>> Begin Data shown
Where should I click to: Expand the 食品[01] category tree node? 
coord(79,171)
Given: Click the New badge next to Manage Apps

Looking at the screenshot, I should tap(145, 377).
>> End Data shown
>> Begin Data shown
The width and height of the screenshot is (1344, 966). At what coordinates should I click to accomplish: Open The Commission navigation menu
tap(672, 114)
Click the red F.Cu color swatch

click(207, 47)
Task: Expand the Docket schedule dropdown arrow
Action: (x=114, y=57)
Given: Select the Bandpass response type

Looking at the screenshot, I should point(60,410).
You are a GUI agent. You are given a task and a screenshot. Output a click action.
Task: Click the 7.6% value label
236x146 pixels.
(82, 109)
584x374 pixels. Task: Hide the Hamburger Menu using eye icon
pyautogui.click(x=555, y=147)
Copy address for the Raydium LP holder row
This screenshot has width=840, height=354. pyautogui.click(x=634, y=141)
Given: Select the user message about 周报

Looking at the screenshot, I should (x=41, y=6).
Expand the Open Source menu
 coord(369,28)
>> End Data shown
>> Begin Data shown
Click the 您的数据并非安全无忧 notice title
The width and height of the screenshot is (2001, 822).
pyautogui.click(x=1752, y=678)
>> End Data shown
[Exercise] Rewrite everything from the line containing "Copy address for the Raydium LP holder row" down to the line containing "coord(369,28)" as a JSON list of strings, one string per line, omitting blank lines.

[Complete response]
[
  "Copy address for the Raydium LP holder row",
  "This screenshot has width=840, height=354. pyautogui.click(x=634, y=141)",
  "Given: Select the user message about 周报",
  "Looking at the screenshot, I should (x=41, y=6).",
  "Expand the Open Source menu",
  " coord(369,28)"
]